§ Okuma metni
Sûrenin Adı
Sure adını 35. ayetten almaktadır.
Nüzul Zamanı
Bu surenin Beni Mustalık Gazası'ndan sonra indiğinde icma (görüş birliği) vardır ve bu icma, gaza dönüşü meydana
gelen "İfk-İftira' olayıyla ilgili 11-20'nci ayetlerle desteklenmektedir. Fakat, bu gazanın H. 5'inci yılda Hendek
Savaşı'ndan (Bu savaş Ahzab gazvesi diye de bilinir) önce mi, yoksa sonra H. 6'ıncı yılda mı olduğu konusunda görüş
ayrılığı vardır. Bu surenin mi, yoksa Kur'an'da kadınların örtünmesiyle ilgili hükümleri içeren tek diğer sure
el-Ahzab'ın mı önce indiği sorununu çözmek bir hayli önemlidir. Ahzab Suresi'nin Hendek Savaşı münasebetiyle indiği
açıktır. Bu durumda, eğer bu savaş daha önce olduysa, örtünmeyle ilgili ilk hükümler Ahzab Suresi'yle bildirilmiş ve
ardından bu suredeki hükümlerle tamamlanmış demektir. Yok, eğer Mustalikoğulları Gazası daha önce olduysa, örtüyle
ilgili hükümlerin tarihi sırası tersine dönecek ve hükümlerin anlam ve hikmetini kavramak zorlaşacaktır.

§ Öğe konumu kayıtları
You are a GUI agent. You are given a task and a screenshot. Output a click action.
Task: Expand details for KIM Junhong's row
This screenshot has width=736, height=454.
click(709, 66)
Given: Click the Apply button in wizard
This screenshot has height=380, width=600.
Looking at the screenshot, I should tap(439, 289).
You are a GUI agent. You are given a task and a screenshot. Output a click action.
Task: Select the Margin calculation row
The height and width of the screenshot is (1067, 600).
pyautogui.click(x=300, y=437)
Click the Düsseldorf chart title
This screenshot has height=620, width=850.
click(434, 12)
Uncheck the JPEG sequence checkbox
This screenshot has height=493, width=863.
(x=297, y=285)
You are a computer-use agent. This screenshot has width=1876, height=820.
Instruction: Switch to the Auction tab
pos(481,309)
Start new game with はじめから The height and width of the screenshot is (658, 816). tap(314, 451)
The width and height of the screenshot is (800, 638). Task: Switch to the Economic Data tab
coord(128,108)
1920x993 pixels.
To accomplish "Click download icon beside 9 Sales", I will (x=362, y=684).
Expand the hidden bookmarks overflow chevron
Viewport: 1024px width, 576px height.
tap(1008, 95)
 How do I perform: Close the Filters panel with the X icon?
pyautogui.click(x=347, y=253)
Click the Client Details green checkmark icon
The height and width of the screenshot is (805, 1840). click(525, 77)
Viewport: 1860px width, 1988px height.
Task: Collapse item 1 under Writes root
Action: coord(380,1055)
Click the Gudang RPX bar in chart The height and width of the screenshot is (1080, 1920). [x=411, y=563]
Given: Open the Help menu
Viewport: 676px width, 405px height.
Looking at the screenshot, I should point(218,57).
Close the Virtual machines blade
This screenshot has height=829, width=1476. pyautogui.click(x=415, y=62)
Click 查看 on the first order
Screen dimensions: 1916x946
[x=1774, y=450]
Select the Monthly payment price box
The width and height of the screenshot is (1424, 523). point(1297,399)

§ Yazılı görev 1
Okuma metnine göre bu surenin hangi gazadan sonra indiği konusunda görüş birliği vardır?
§ Yazılı görev 2
Kayıtlardaki "Click 查看 on the first order" ifadesini içeren satırdan kayıtların sonuna kadar uzanan satırları, her iki uç dahil olmak üzere aynen yineleyin.

§ Çözüm 1
Beni Mustalık Gazası'ndan sonra indiği konusunda görüş birliği vardır.

§ Çözüm 2
Click 查看 on the first order
Screen dimensions: 1916x946
[x=1774, y=450]
Select the Monthly payment price box
The width and height of the screenshot is (1424, 523). point(1297,399)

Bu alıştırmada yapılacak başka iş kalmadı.